WHAT THIS TASK INVOLVES: Each record, word for word and stripped of pictures, is what the answer should contain.

Excerpts from a dataset
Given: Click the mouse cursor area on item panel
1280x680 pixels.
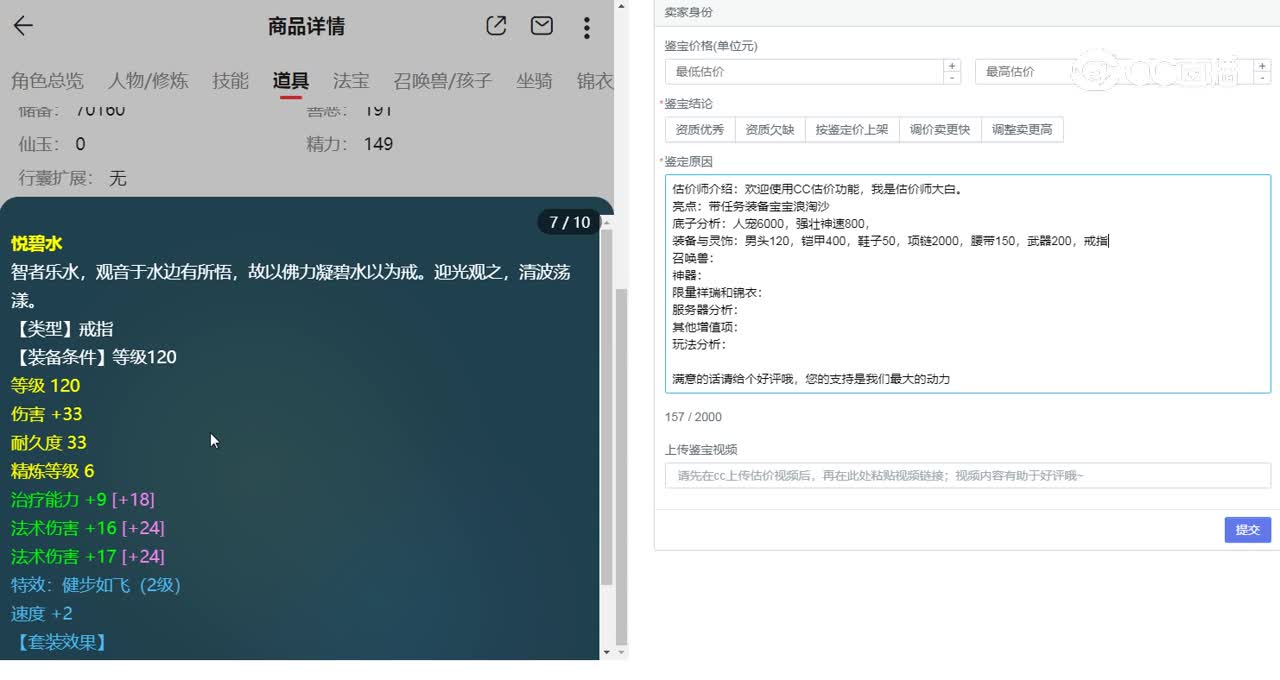Looking at the screenshot, I should pos(213,440).
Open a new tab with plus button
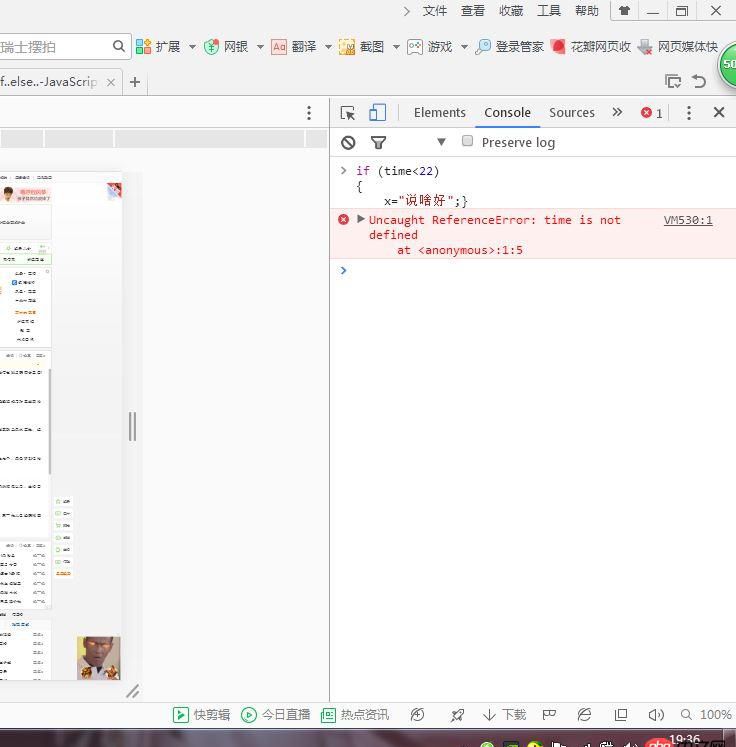Screen dimensions: 736x747 (x=135, y=82)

TASK ANSWER:
Given: Click the mouse cursor area on item panel
1280x680 pixels.
Looking at the screenshot, I should pos(213,440).
Open a new tab with plus button
Screen dimensions: 736x747 (x=135, y=82)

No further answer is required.